Pertanyaan tentang Materi -
1. Ketik ulang bagian berita tentang ibu yang membunuh putranya, mulai dari kata-kata yang memuat "Editor: Hasanudin Aco" sampai kata-kata "sosial di Cina.".
2. Perpanjang berita tentang ibu yang membunuh putranya itu, mulai setelah kalimat terakhir yang tercantum.

Kutipan Terpilih -
______________________________

Takut Terlantar, Seorang Ibu di China Membunuh Putranya yang Cacat
Ibu berusia 83 tahun itu -yang hanya diidentifikasi sebagai Huang- dinyatakan bersalah karena membunuh putranya Li.
Editor: Hasanudin Aco
TRIBUNNEWS.COM, CHINA - Kasus seorang ibu tua yang membunuh putranya sendiri yang menyandang cacat mengundang berbagai tanggapan emosional dari para pengguna media sosial di Cina.
Ibu berusia 83 tahun itu -yang hanya diidentifikasi sebagai Huang- dinyatakan bersalah karena membunuh putranya Li.
Dia memberikan sekitar 60 pil tidur kepada putranya yang berusia 46 tahun, pada tanggal 9 Mei dan mencekiknya dengan selendang sutra setelah menutup lubang hidungnya dengan kapas.
Vonis bersalah diputuskan oleh Pengadilan Menengah Rakyat di Guangzhou dan dia diganjar hukuman percobaan tiga tahun penjara.
Baca: Akun Twitter Presiden Donald Trump Tiba-tiba Dinonaktifkan, Ada Apa?

______________________________

[Entri data tersimpan]
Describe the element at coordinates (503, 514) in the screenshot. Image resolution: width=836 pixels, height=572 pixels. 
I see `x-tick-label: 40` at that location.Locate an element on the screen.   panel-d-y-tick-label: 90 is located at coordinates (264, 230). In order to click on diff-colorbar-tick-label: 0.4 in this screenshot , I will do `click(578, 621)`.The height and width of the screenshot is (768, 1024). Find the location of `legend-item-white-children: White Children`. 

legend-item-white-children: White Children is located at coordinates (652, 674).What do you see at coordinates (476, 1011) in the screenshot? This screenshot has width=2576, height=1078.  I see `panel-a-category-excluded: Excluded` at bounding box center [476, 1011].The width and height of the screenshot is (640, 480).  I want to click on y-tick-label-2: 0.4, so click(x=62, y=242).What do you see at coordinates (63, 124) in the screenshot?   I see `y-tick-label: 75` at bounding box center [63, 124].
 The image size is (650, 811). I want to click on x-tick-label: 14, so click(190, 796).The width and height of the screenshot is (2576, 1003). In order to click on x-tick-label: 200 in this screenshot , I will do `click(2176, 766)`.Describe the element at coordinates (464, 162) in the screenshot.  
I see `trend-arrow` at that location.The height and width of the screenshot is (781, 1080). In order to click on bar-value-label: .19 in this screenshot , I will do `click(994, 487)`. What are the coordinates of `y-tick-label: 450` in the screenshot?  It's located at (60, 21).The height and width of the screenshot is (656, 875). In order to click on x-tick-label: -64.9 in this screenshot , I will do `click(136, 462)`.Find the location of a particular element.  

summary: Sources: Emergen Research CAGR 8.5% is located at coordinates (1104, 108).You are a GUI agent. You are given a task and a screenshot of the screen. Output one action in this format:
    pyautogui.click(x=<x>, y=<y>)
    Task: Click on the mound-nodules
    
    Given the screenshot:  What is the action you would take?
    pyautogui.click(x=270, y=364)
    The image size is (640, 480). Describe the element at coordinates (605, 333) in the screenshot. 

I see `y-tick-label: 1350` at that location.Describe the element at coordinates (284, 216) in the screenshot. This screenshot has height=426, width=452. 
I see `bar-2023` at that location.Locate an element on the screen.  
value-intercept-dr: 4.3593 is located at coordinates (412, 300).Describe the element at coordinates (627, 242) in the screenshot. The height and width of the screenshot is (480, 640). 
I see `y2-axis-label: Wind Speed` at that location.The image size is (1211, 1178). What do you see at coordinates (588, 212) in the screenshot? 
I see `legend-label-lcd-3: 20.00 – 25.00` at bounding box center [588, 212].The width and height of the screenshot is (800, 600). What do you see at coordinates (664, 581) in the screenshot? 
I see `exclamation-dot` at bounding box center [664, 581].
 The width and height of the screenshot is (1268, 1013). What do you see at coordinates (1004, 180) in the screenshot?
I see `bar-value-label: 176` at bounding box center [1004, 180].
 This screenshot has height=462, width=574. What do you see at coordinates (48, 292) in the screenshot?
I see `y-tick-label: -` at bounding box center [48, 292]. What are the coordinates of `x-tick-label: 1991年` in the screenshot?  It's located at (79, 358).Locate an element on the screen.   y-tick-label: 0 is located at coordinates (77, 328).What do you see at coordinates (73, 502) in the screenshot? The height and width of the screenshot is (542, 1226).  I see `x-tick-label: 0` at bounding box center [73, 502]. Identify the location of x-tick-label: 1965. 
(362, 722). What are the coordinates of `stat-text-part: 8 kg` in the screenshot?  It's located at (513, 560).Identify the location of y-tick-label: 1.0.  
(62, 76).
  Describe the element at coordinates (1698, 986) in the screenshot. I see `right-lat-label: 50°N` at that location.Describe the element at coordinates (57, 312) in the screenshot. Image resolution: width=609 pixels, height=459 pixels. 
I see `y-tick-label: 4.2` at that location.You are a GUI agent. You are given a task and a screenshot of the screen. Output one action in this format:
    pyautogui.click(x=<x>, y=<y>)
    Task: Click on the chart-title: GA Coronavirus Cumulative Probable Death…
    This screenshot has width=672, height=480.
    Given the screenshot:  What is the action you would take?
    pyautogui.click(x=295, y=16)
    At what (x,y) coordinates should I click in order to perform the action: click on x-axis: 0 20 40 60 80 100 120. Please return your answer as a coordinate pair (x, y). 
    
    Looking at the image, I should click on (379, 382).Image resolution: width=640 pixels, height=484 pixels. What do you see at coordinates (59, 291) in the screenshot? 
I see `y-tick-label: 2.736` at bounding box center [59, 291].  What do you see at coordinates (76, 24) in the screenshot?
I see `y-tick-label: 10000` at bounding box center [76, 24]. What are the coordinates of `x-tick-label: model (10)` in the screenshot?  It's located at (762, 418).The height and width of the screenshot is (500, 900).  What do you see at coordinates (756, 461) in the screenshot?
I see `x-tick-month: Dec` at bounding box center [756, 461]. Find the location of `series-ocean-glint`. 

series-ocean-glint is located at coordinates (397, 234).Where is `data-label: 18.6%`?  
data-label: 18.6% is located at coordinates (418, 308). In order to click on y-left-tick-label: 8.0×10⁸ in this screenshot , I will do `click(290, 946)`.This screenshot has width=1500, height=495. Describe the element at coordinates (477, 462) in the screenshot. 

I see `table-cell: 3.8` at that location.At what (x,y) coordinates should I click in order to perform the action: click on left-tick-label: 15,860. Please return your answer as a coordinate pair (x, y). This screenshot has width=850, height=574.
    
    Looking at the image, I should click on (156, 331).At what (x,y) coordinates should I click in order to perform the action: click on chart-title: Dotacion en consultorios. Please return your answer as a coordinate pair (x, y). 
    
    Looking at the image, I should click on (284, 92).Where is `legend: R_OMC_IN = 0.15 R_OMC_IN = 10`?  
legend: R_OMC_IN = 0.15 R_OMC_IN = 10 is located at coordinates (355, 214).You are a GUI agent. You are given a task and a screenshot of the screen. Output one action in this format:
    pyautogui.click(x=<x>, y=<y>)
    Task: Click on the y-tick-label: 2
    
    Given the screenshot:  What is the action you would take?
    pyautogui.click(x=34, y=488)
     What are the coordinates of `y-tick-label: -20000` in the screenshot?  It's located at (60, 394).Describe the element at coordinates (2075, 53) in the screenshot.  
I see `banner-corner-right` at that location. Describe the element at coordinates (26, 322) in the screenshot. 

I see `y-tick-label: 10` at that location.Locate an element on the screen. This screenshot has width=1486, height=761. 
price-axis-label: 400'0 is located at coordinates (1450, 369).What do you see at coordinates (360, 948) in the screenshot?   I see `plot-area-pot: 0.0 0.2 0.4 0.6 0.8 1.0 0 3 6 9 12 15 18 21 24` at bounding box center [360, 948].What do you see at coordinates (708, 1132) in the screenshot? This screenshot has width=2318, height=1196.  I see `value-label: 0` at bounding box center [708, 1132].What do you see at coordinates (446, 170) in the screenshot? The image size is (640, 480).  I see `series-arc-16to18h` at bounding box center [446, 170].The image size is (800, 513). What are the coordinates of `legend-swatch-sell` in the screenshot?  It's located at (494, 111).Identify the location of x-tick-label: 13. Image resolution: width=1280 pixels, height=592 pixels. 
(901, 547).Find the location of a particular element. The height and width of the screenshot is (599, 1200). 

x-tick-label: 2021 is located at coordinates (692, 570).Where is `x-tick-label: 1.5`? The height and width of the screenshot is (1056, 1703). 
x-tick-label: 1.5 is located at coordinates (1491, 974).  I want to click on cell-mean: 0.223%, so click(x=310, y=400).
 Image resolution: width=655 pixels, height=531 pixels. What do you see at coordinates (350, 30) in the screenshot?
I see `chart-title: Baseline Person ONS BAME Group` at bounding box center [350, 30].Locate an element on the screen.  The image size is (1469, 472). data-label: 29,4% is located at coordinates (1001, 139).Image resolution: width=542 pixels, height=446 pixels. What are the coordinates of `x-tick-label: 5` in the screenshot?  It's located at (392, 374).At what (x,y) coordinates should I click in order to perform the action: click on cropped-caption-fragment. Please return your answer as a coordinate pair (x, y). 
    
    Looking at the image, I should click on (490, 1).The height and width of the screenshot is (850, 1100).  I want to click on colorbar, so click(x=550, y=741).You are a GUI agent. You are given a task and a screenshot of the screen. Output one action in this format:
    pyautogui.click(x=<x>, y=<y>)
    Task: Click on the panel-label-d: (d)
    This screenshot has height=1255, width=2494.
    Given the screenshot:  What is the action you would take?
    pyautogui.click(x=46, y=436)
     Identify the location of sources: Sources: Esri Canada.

______________________________

Jawaban Tugas -
1.
Editor: Hasanudin Aco
TRIBUNNEWS.COM, CHINA - Kasus seorang ibu tua yang membunuh putranya sendiri yang menyandang cacat mengundang berbagai tanggapan emosional dari para pengguna media sosial di Cina.

2.
Huang mengatakan mencabut nyawa putranya karena khawatir jika dia meninggal maka tidak akan ada lagi yang merawat Li, yang lahir prematur dengan keterbelakangan mental dan masalah jasmani sehingga tidak mampu berbicara maupun berjalan.
Jaksa penuntut bertanya kepadanya kenapa tidak mengusahakan agar Li dirawat oleh abangnya namun dia menjawab tidak siap untuk memberi beban kepadanya.
"Adalah kesalahan saya melahirkannya dan membuatnya menderita. Saya lebih memilih membunuhnya daripada membiarkan dia dengan orang lain," jelas Huang di ruang sidang.
"Selama dua tahun belakangan kesehatanku semakin memburuk untuk bisa merawatnya."
"Saya makin tua dan makin lemah dan mungkin meninggal sebelum dia. Pikiran membunuh dia muncul sepekan sebelumnya."
Hakim Wan Yunfeng kemudian menyatakan, "Dia berhak mendapat pengampunan walau melanggar hukum."
Reaksi di media sosial
Kasus Huang ini menjadi viral di media sosial Cina, Weibo, dan salah satu tanggapannya mengangkat kesulitan yang dihadapi penyandang cacat dan keluarganya.
"Di negara ini, kesehatan mental dan cacat bisa membuat kehidupan warga biasa menjadi bencana. Bagi mereka, bantuan yang didapat sama sekali tidak cukup," tulis Yuangungun DeXueqiu.
Perdebatan tentang eutanasia -atau tindakan mengakhiri hidup seseorang dengan sengaja- juga terangkat kembali akibat kasus ini. Seorang pengguna Weibo berpendapat, "Hal ini terjadi karena eutanasia tidak dilegalkan."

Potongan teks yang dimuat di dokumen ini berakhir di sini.